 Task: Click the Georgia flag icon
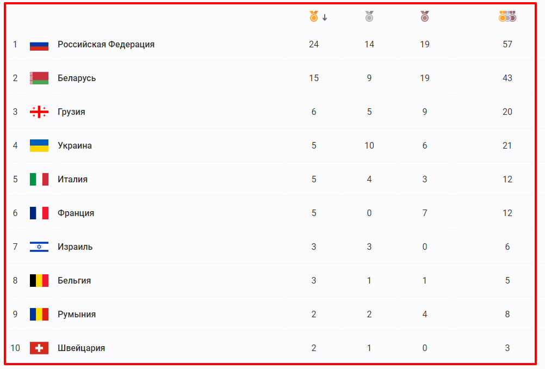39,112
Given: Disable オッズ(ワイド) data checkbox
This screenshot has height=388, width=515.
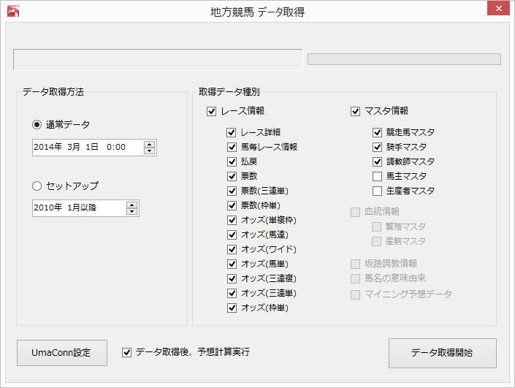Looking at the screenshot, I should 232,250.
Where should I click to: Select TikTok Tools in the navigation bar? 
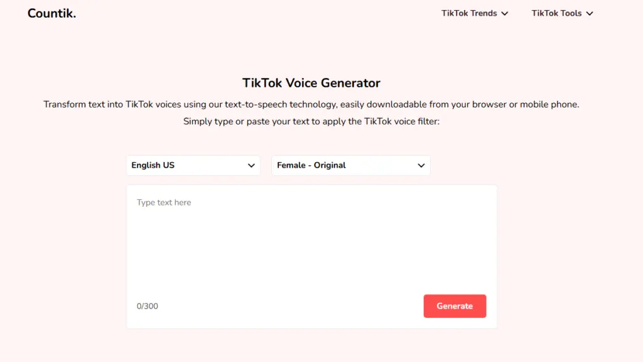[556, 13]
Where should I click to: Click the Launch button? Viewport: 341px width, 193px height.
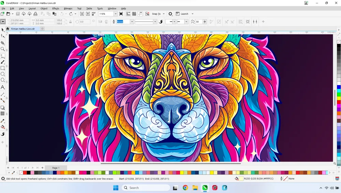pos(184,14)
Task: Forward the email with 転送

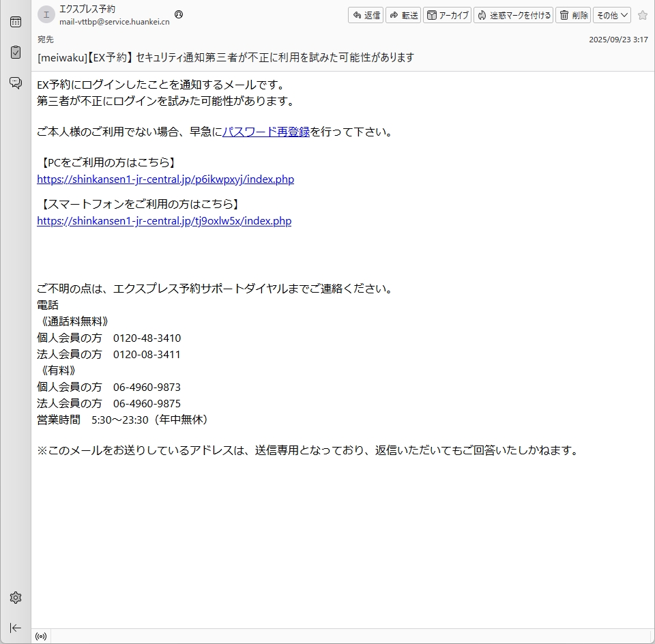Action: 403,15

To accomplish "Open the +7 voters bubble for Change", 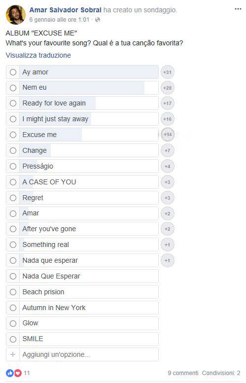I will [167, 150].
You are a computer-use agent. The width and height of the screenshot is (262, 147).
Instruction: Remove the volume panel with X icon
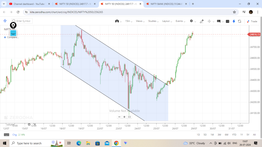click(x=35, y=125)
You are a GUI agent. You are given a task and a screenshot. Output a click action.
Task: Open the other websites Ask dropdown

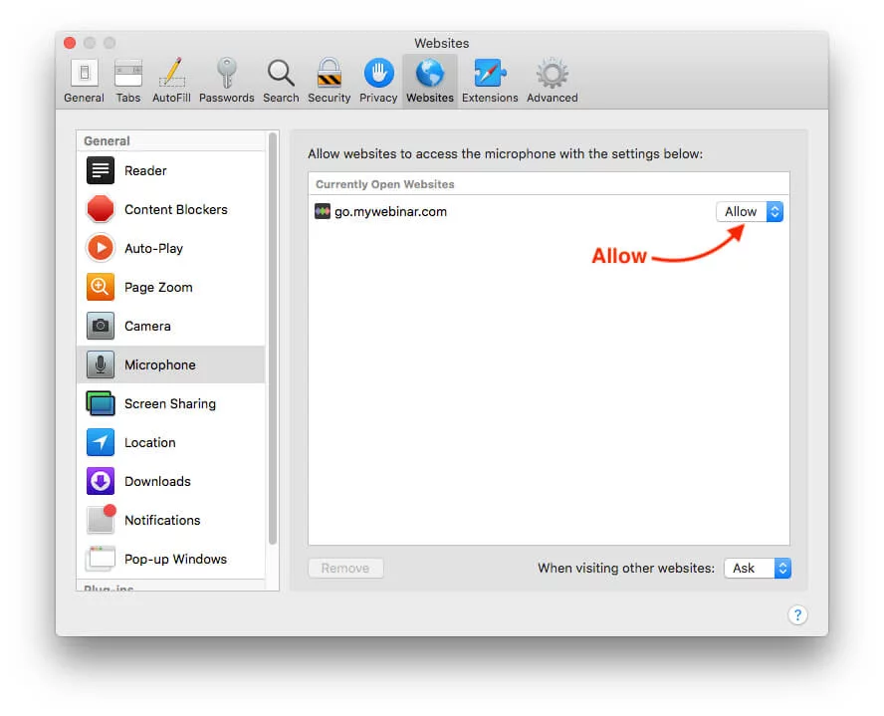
==============================
**Your objective**:
From the records above, copy every line that includes the word "agent".

**Exercise response**:
You are a computer-use agent. The width and height of the screenshot is (262, 147).
You are a GUI agent. You are given a task and a screenshot. Output a click action.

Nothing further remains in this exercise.